I agree with Richard's comment above that we should not
be trying to invalidate the experience of others
and should be listening to them.

It is important for us to recognize that the people who introduced
master/slave and whitelist/blacklist into our technical lexicon did
not have ill intent, and going forwards we generally should be
forgiving of accidental use.  The goal here shouldn't be to forbid
speech, but to help provide guidance towards a technical
lexicon which is more inclusive.

It will also be valuable to have some new standard recommendations.
As companies and software projects change terminology, having
consistency may help with interoperability of both technology
and human communications.

The cultural context matters, and with the IETF as a diverse
organization with people from around the world, standardized
guidance can help us be more sensitive to others.
For example, I would hope that we'd all agree that we
should be avoiding slurs against genders and ethnic groups
in IETF documents? If we were to discover that some technical
term was a ethnic slur (perhaps not even in American English),
I'd also hope that we'd have guidance to help authors avoid
using it and provide recommendations for a new term to use instead.

I agree with some others earlier in this long thread that it would
be good to have guidance/recommendations to draft authors, with RFC Editor
actually providing a final check prior to publication.

That doesn't mean we necessarily need to go back and change existing documents, although
there may be cases where we want to do so over time (and in some
cases may be prevented from easily doing so).  As an example, rfc1760
and rfc2289 have word lists that contains quite a few words that I really hope would not be included if such
a word list were to be compiled today.  That doesn't mean it's possible to change
given how they are baked into the protocol, but I might hope that if we were
creating a new version today that some more thought would be given
to avoiding words that are offensive to some users (especially given that
some other words do seem to have been excluded from those word lists)
or finding a better approach that didn't involve needing to pick a list
of only "good" words.



On Mon, Jul 27, 2020 at 1:51 PM Phillip Hallam-Baker <phill@xxxxxxxxxxxxxxx> wrote:
I don't see a need to litigate the phrase y'all absent a plausible reason such a word would be used in an RFC or standards process document.
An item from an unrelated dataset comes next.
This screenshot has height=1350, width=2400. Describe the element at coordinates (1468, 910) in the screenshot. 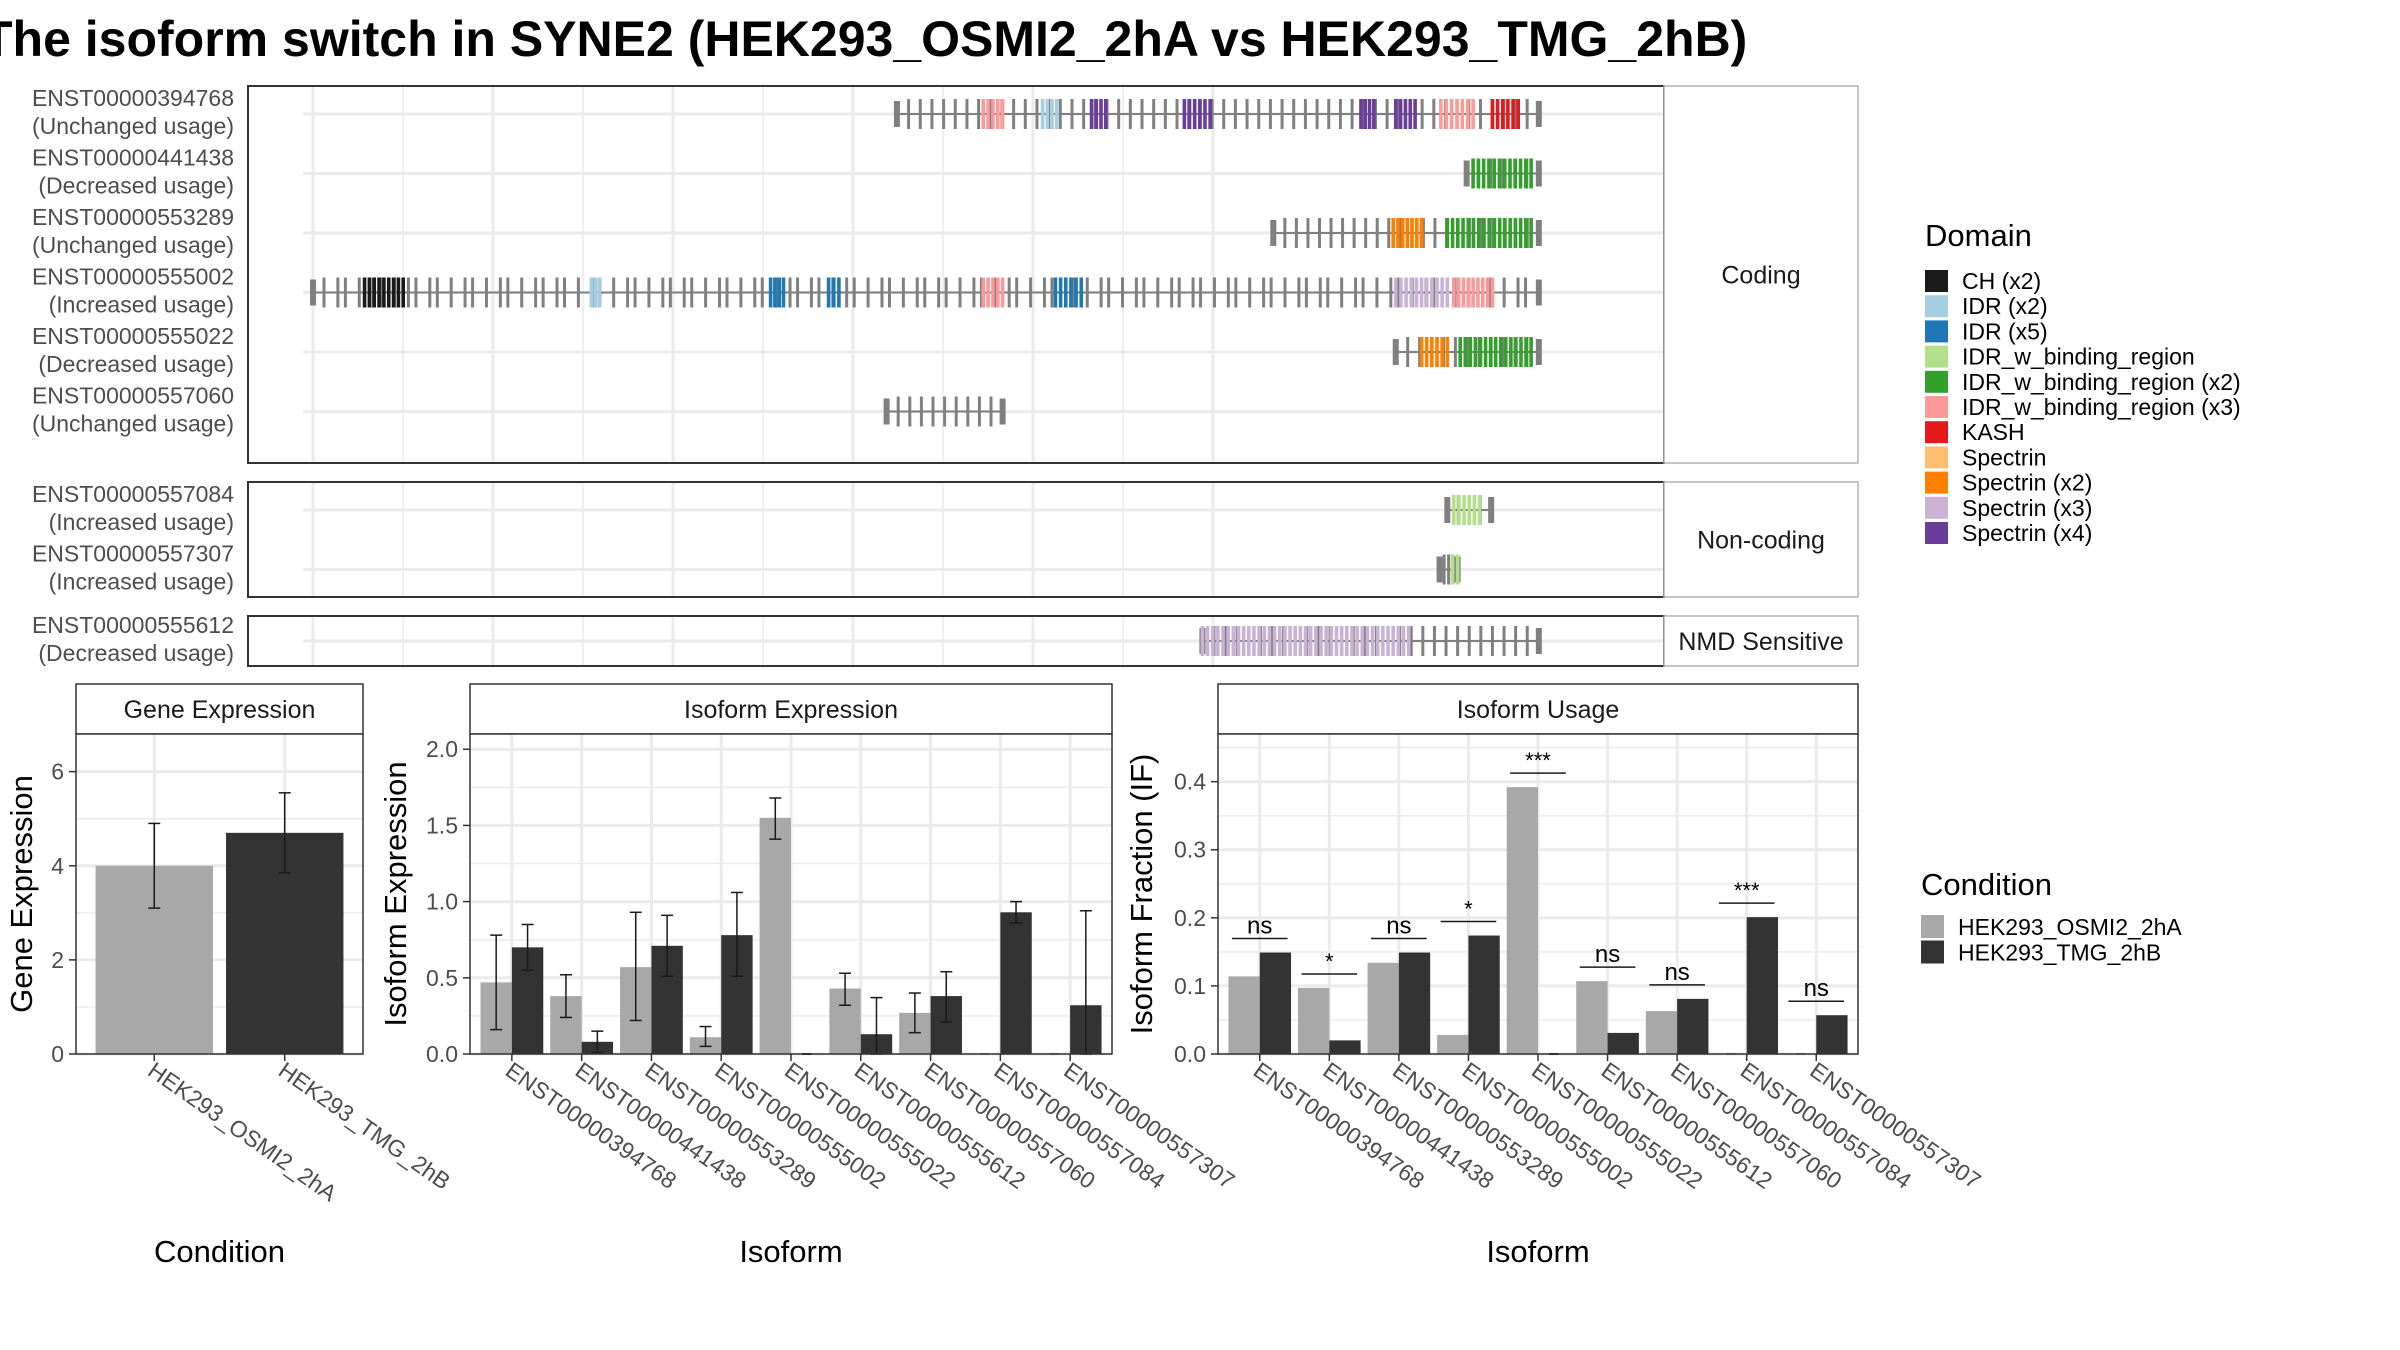

I see `significance-label: *` at that location.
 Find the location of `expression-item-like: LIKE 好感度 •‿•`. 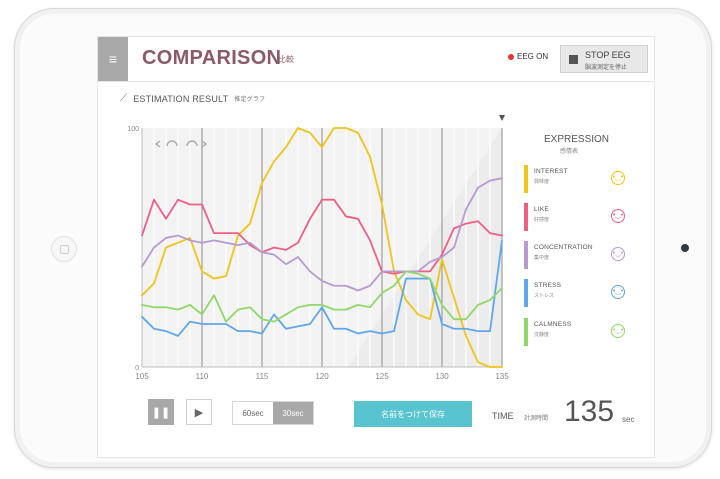

expression-item-like: LIKE 好感度 •‿• is located at coordinates (578, 217).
Colloquial language is best avoided regardless.

On the broader topic, I recall a very hotly contested issue that consumed much time in Westminster and at cabinet level a few years back where the absence of females serving in a particular role in a document was used to argue that they must never be allowed to serve in that role: ordination of women priests.

Now I recall that at the very same time the CoE was going through that issue, the use of gender neutral language in specs was being dismissed by some people (all men) on the basis it was 'nonsense'.

Language has consequences.

Nor are facts or history the relevant measure, the question should be whether the terms are used to give offense. In the UK, to 'Welch' on a bet means not paying after losing and the name goes back to a pair of bookies called the Welch brothers who did a runner after taking a large number of winning bets in the 1860s. But that is now a term that is avoided because in speech it is easily mistaken for a slur on the Welsh.

There are numerous cases of this type where no ill intent might be intended but might easily be taken. But why introduce unnecessary ambiguity? The whole point of the IETF process is to produce clarity. 

Whitelist and Blacklist are best avoided because they carry no semantic.. The association white=accept is purely cultural. Acceptlist and Blocklist are preferable because they provide more clarity.

There is also a technical argument to be made against at least 80% of the uses of master/slave: the terms simply do not reflect the technical reality. The term is ambiguous in any case, the online dictionary I just scanned has six separate meanings as a noun plus three adjectives and two verbs. That is not a word to use in a spec.